Work instruction:
Whenever a picture appears, leave it out while repeating all the other data exactly.

Data records:
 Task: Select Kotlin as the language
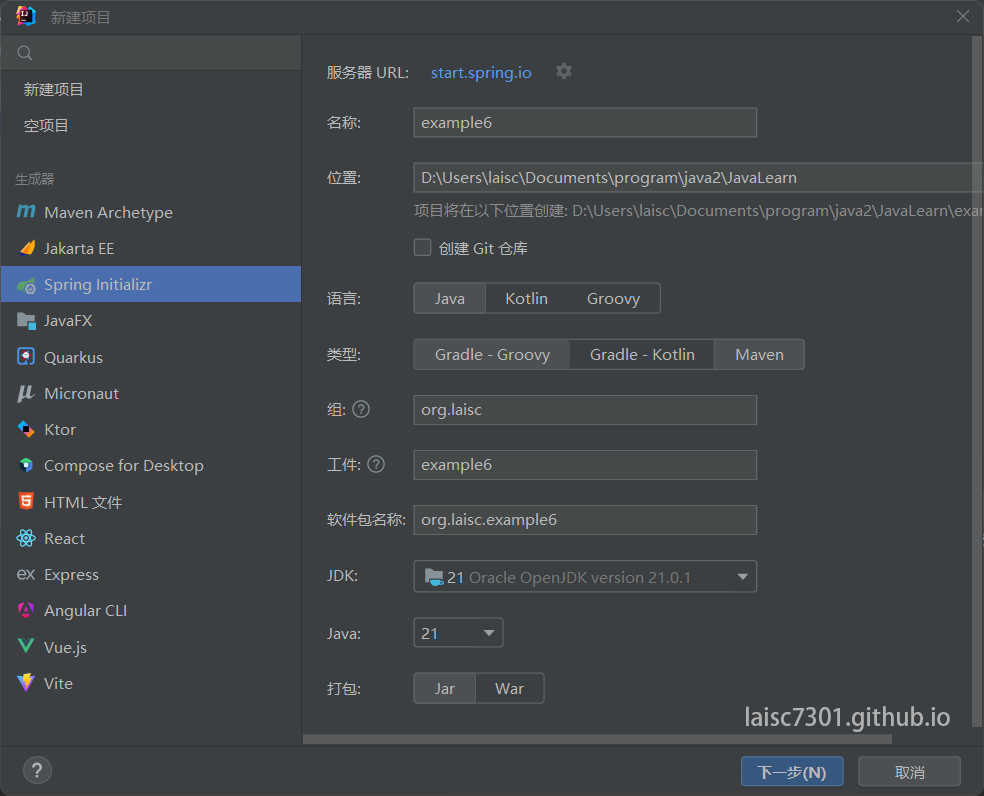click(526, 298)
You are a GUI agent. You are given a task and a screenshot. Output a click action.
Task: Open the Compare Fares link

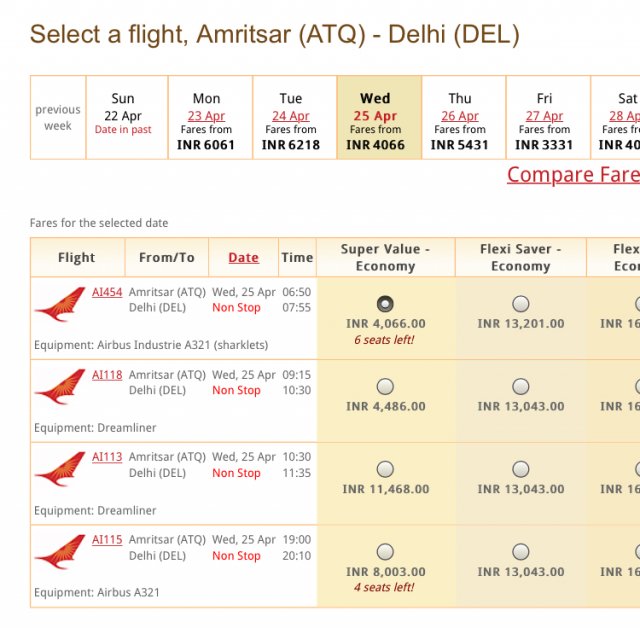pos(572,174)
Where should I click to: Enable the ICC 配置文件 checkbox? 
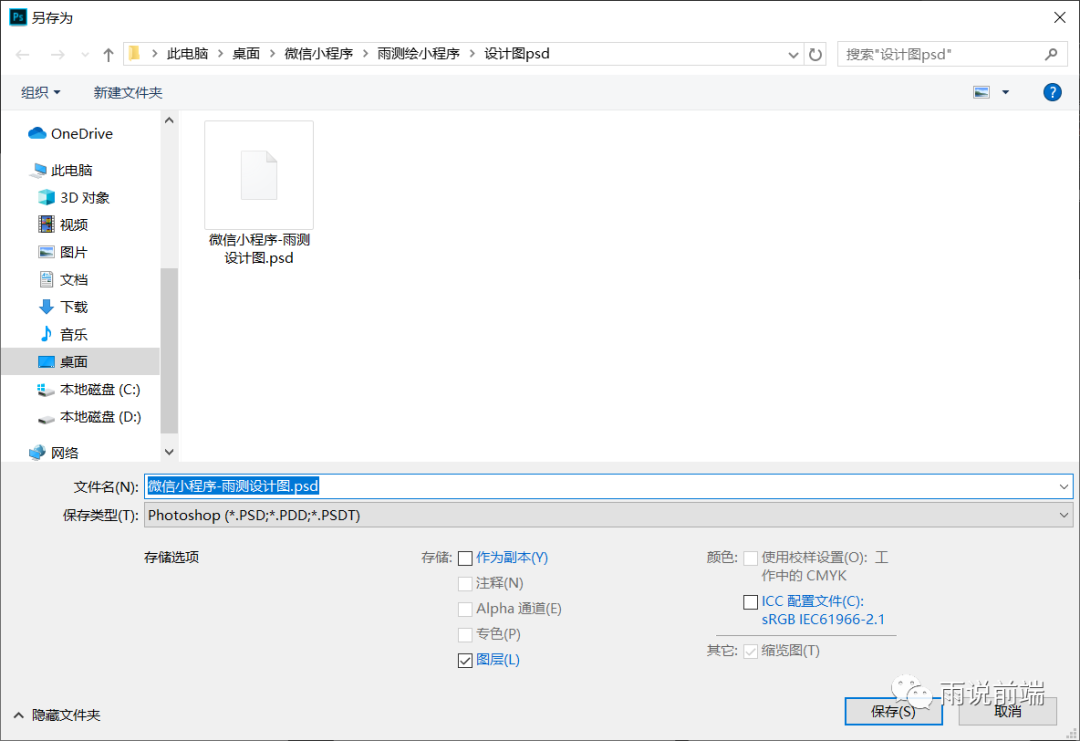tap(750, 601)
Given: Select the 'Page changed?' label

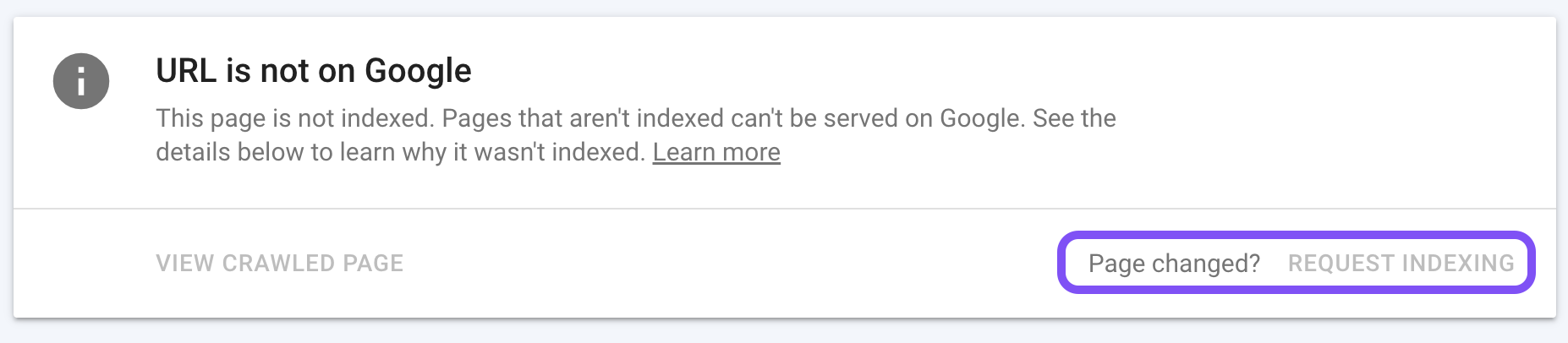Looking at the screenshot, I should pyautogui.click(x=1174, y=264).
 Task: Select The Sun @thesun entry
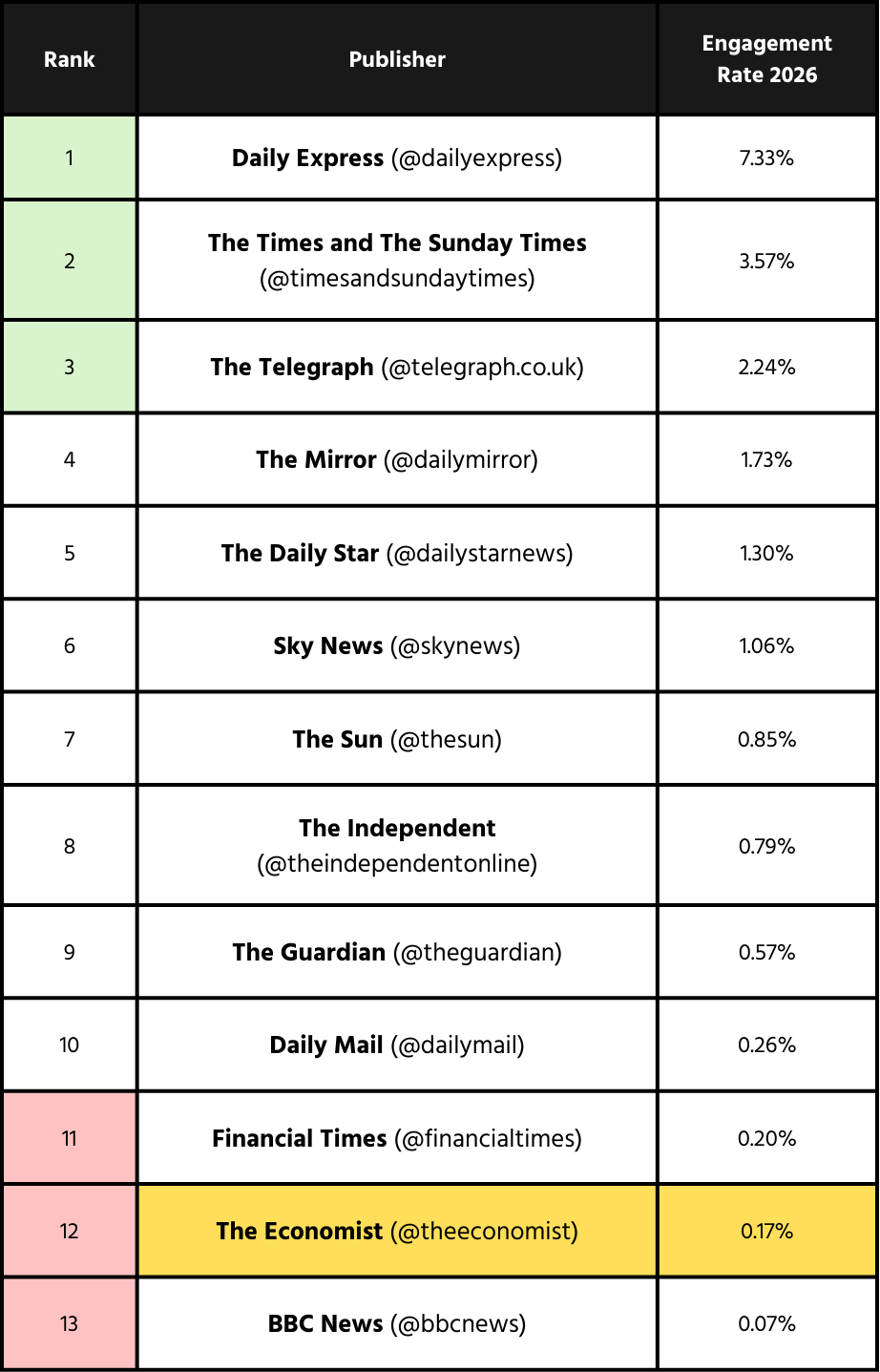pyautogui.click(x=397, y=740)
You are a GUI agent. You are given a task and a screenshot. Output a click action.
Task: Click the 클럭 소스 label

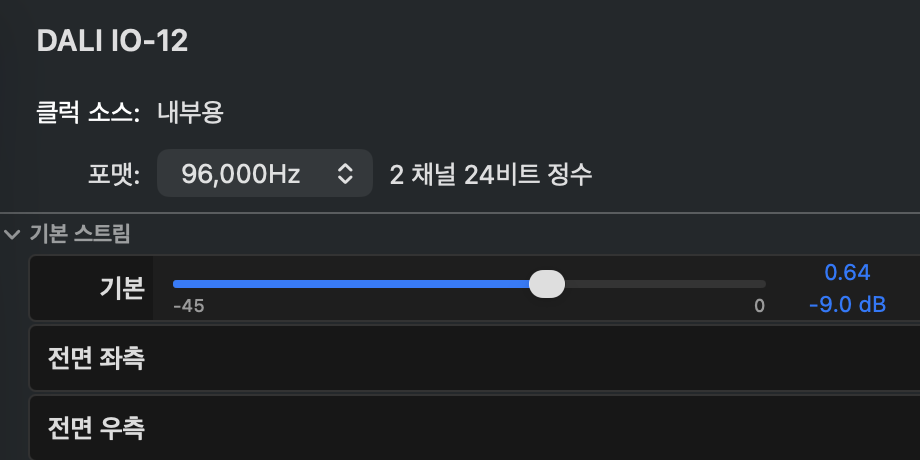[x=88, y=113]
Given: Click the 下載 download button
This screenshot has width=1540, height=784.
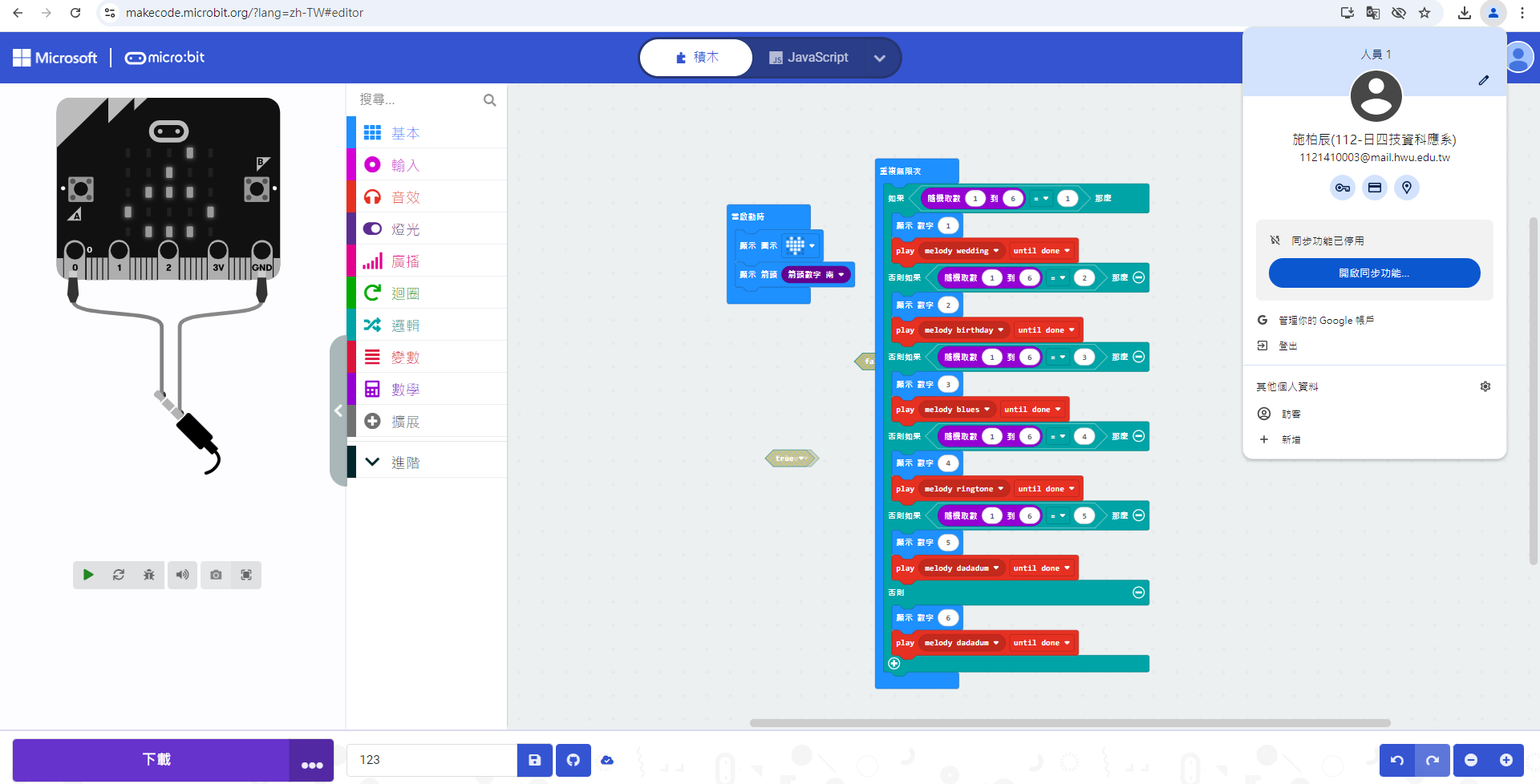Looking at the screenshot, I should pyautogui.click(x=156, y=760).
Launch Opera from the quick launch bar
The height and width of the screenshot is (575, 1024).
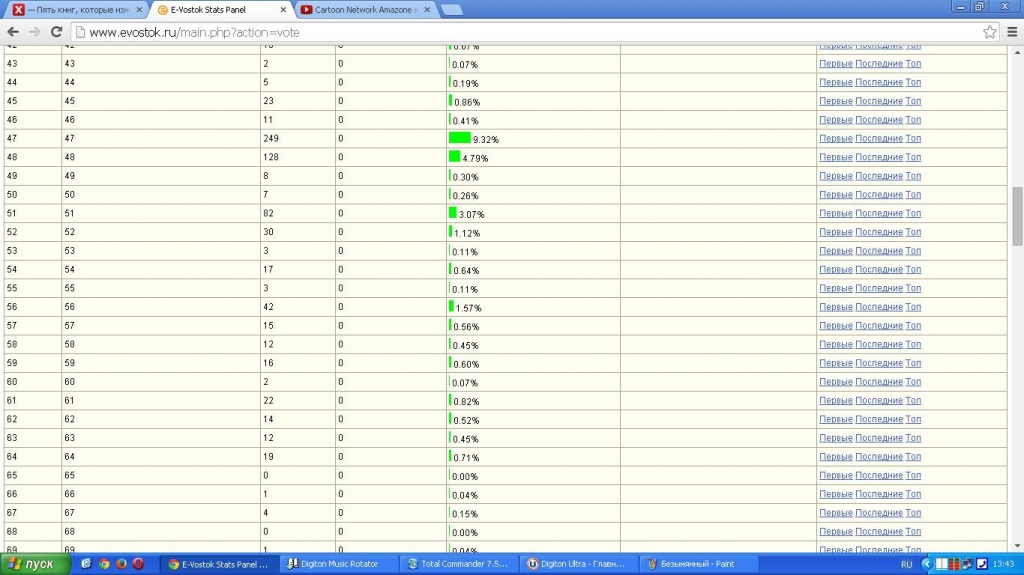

The answer:
 Task: Select Kotlin as the language
click(526, 298)
You are a GUI agent. You are given a task and a screenshot. Output a click action.
Task: Open the Compare Fares link

pos(572,174)
Where should I click to: Enable the ICC 配置文件 checkbox? 
tap(750, 601)
Given: Select the 'Page changed?' label

Looking at the screenshot, I should pyautogui.click(x=1174, y=264).
 Task: Select The Sun @thesun entry
pyautogui.click(x=397, y=740)
You are a GUI agent. You are given a task and a screenshot. Output a click action.
Task: Click the 클럭 소스 label

[x=88, y=113]
Given: Click the 下載 download button
This screenshot has width=1540, height=784.
Looking at the screenshot, I should pyautogui.click(x=156, y=760).
Launch Opera from the quick launch bar
The height and width of the screenshot is (575, 1024).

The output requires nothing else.